**ACTION ITEM:** On every line of the listing, check for "beside"; copy the lines that have it.

++++++++

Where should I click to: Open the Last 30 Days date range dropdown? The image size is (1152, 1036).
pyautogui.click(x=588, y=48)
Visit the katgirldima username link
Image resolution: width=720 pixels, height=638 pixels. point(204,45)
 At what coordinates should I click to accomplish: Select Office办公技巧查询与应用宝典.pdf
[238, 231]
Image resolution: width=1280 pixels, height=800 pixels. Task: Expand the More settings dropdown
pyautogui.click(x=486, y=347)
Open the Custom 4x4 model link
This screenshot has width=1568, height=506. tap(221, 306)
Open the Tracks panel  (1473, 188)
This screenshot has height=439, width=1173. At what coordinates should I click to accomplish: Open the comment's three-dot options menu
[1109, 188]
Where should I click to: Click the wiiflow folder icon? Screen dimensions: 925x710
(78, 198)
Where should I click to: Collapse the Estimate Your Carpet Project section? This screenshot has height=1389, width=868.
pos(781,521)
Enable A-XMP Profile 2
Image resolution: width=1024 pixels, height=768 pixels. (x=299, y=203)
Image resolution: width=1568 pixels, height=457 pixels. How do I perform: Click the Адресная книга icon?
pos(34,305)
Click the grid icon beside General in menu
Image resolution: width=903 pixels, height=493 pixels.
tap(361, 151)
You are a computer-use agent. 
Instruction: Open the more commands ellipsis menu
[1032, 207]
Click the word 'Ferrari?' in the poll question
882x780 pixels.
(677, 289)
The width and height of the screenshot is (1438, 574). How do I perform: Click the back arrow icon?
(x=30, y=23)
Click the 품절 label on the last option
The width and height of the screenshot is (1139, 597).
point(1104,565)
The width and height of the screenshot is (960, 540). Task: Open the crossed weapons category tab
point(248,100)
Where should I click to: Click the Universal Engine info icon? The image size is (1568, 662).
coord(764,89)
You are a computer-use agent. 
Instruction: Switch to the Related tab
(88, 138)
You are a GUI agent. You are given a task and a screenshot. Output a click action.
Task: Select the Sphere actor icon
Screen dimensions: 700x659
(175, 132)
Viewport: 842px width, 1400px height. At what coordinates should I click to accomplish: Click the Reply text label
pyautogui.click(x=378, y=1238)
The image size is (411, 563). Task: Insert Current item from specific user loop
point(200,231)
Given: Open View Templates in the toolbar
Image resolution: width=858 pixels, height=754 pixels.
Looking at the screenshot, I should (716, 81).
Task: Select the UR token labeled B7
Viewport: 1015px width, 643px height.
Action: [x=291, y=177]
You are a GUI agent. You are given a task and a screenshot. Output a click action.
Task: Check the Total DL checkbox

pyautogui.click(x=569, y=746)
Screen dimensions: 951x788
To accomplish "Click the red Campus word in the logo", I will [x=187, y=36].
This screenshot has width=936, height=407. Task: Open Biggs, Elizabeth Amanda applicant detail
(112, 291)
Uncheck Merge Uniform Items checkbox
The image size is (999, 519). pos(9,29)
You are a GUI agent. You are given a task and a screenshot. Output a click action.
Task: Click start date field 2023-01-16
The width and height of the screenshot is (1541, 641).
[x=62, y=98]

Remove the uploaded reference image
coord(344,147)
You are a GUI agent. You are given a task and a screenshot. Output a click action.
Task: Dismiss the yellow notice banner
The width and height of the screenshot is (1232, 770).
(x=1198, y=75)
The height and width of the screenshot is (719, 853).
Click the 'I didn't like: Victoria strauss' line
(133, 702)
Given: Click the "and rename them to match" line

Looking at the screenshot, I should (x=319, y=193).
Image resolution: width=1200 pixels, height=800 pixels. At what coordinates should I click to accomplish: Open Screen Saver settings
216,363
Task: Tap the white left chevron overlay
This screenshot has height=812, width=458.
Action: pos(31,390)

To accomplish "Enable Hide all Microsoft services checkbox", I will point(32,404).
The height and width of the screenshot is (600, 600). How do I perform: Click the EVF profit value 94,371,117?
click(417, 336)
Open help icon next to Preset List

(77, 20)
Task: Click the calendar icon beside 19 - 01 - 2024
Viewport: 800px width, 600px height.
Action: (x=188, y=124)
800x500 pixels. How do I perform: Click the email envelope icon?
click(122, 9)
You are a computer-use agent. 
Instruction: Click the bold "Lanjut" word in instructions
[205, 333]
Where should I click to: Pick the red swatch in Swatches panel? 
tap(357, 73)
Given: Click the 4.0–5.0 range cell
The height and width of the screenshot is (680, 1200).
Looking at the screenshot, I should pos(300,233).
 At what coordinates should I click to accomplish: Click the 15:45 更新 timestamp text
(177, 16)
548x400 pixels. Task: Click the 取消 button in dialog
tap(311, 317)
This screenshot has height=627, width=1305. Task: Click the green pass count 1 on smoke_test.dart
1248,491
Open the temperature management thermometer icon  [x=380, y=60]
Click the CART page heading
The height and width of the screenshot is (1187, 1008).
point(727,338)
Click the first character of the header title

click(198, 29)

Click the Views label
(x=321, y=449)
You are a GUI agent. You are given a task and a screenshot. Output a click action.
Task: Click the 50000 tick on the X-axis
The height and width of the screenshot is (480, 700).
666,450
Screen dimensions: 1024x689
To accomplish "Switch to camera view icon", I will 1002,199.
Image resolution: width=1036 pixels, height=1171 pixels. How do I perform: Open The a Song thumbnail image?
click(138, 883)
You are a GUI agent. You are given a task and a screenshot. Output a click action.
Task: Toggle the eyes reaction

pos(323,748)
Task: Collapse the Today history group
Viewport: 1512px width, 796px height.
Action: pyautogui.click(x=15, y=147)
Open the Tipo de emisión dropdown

++++++++

**OUTPUT OF THE TASK:**
Click the grid icon beside General in menu
Task: Click the calendar icon beside 19 - 01 - 2024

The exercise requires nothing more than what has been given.